● **Aim of the task**:
The required output is an exact copy of the lines from the one containing "The width and height of the screenshot is (689, 891)." through the end of the entries below, with pictures removed.
====== Records provided
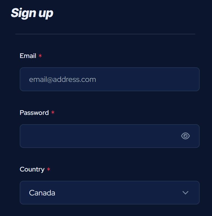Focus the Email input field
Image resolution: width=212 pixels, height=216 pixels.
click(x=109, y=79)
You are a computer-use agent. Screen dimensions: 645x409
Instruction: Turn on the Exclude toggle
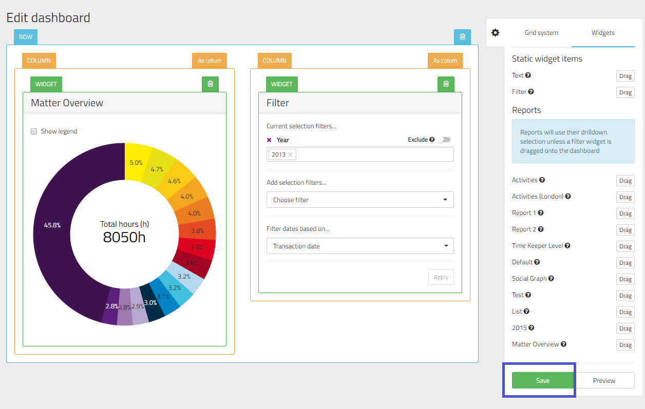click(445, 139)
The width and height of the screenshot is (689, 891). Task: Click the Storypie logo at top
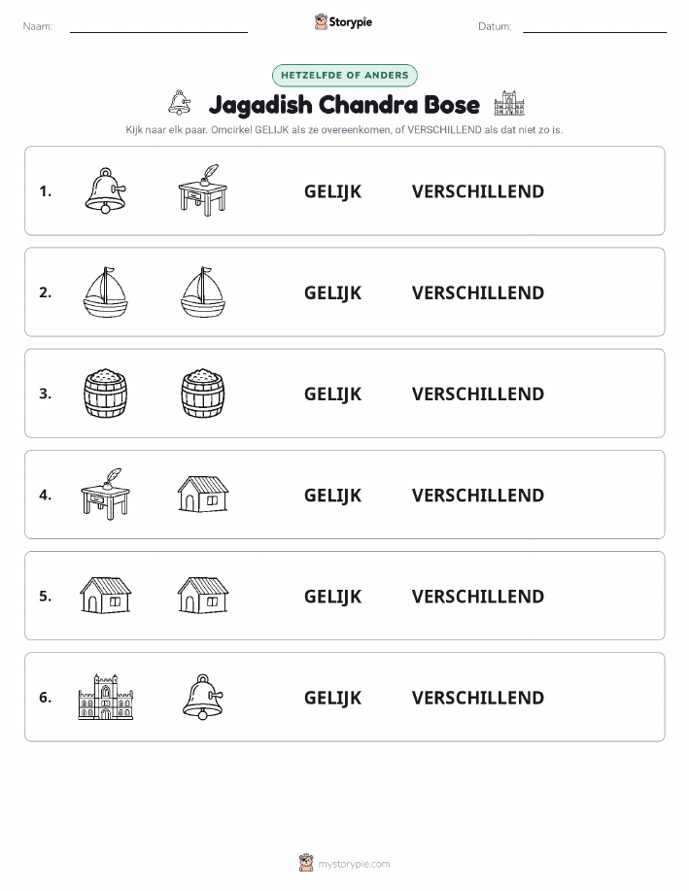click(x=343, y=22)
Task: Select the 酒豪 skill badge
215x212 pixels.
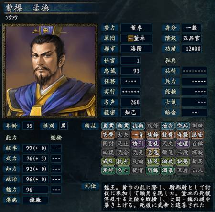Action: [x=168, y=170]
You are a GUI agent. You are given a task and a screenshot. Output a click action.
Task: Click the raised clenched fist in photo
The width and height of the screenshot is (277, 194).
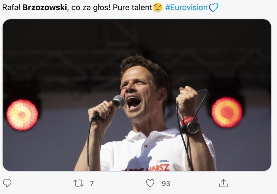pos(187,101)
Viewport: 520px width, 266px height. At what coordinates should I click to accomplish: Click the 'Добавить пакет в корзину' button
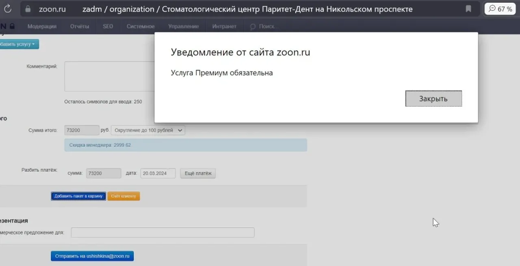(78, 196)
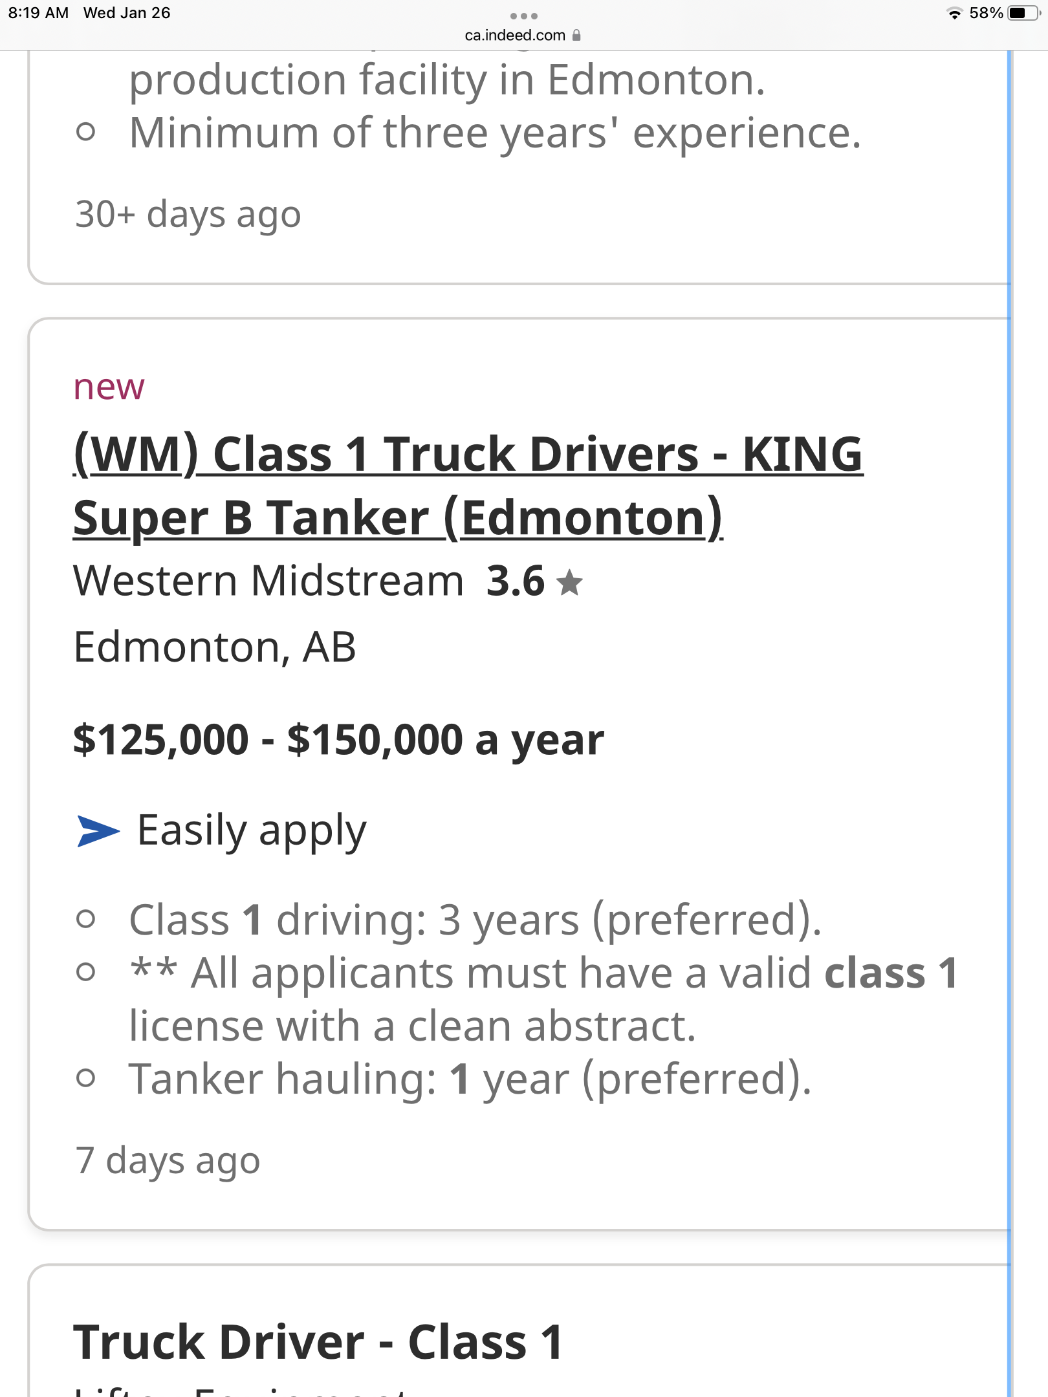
============
● **Answer for this exercise**:
The width and height of the screenshot is (689, 891). Task: Click the Storypie logo at top
click(x=343, y=22)
Task: Select the 酒豪 skill badge
215x212 pixels.
Action: [x=168, y=170]
You are a GUI agent. You are given a task and a screenshot. Output a click action.
Task: Click the raised clenched fist in photo
The width and height of the screenshot is (277, 194).
pos(187,101)
Viewport: 520px width, 266px height. At what coordinates should I click to accomplish: Click the 'Добавить пакет в корзину' button
(78, 196)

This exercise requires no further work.